J'avais terminé ce que je voulais dire lors de mon dernier tour, mais j'aimerais poser rapidement une autre question. Je parlais de la coordination entre les différents groupes concernés, qu'il s'agisse de ministères, d'ordres de gouvernement ou même d'acteurs sur le terrain, comme les organismes communautaires et les policiers. Mes collègues vous ont déjà posé des questions à ce sujet, mais je vous laisse le temps de formuler d'autres recommandations que le Comité devrait garder en tête.
La question s'adresse autant aux deux représentantes des services de police qu'aux deux autres témoins. Y a-t-il certains éléments qui n'ont pas été mentionnés jusqu'à maintenant?
Si personne ne veut répondre à cette question, je vais en poser une autre, tout simplement.

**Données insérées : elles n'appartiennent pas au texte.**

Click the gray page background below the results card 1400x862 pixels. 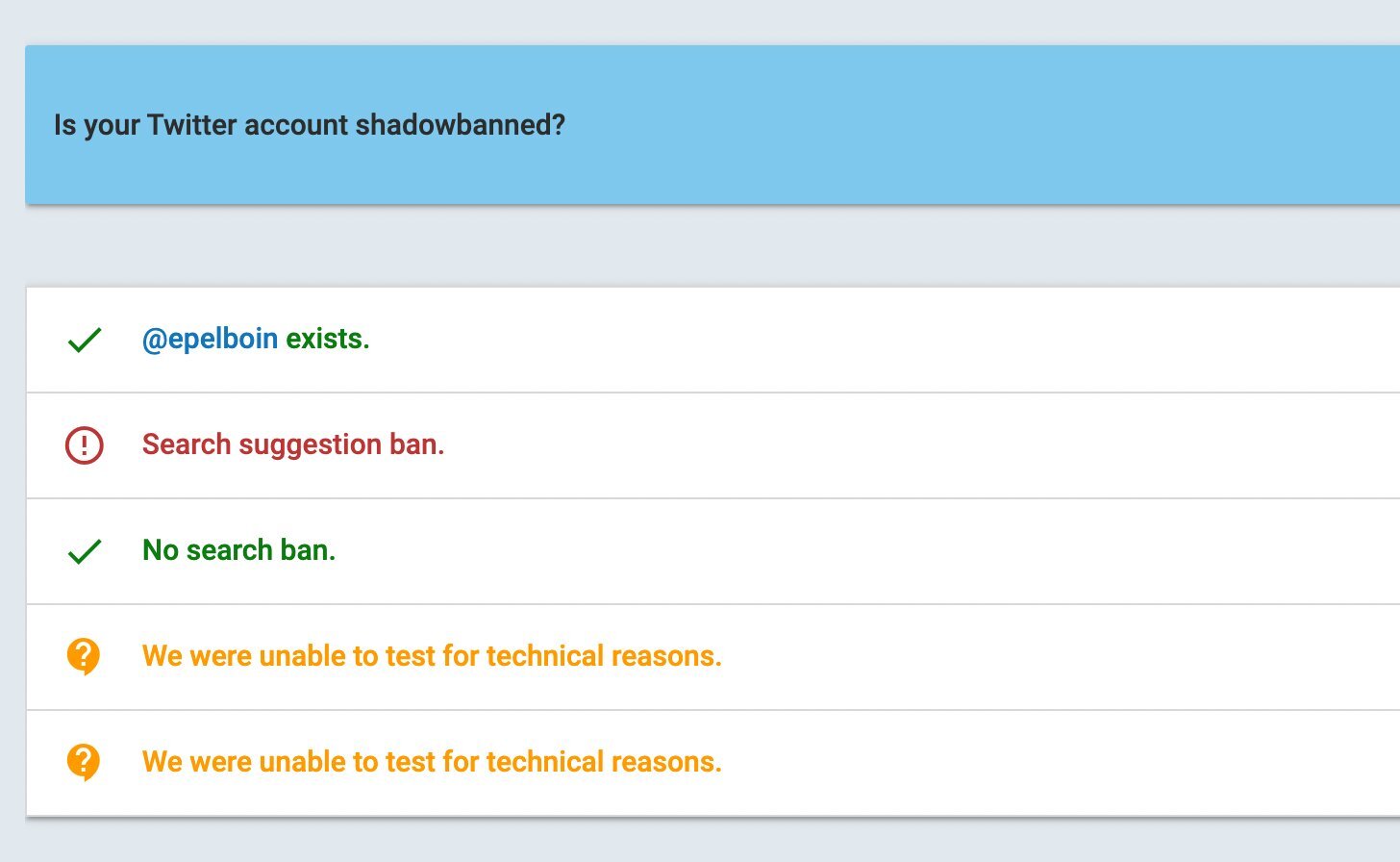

Poursuivons avec vous, sergente Scott. Vous avez dit qu'il y a une nouvelle unité des personnes disparues créée conjointement par le Service de police de Winnipeg et la GRC.
Selon un article de la CBC du 23 mars 2023, il y a, uniquement à Winnipeg, 9 315 personnes disparues. Comme nous manquons de temps, pourriez-vous s'il vous plaît nous soumettre, à partir de tous ces cas, le nombre d'Autochtones; le nombre de femmes, de filles et de personnes bispirituelles autochtones; le nombre de ces personnes qui sont retournées saines et sauves dans leur famille; et le nombre d'heures de travail consacrées à enquêter sur des cas de disparition d'Autochtones?
Ma dernière question est en réponse à cette demande. Étant donné que le Manitoba a maintenant établi une unité d’intervention intégrée pour les personnes disparues, je présume qu'il y aura un rapport annuel sur vos activités et les données afférentes. Je l'espère. Le cas échéant, puisque nous savons que Winnipeg est l'épicentre des disparitions et assassinats de femmes et de filles autochtones, y aura‑t‑il dans notre ville un groupe spécifiquement dédié à cette crise des femmes et filles autochtones disparues et assassinées qui se poursuit?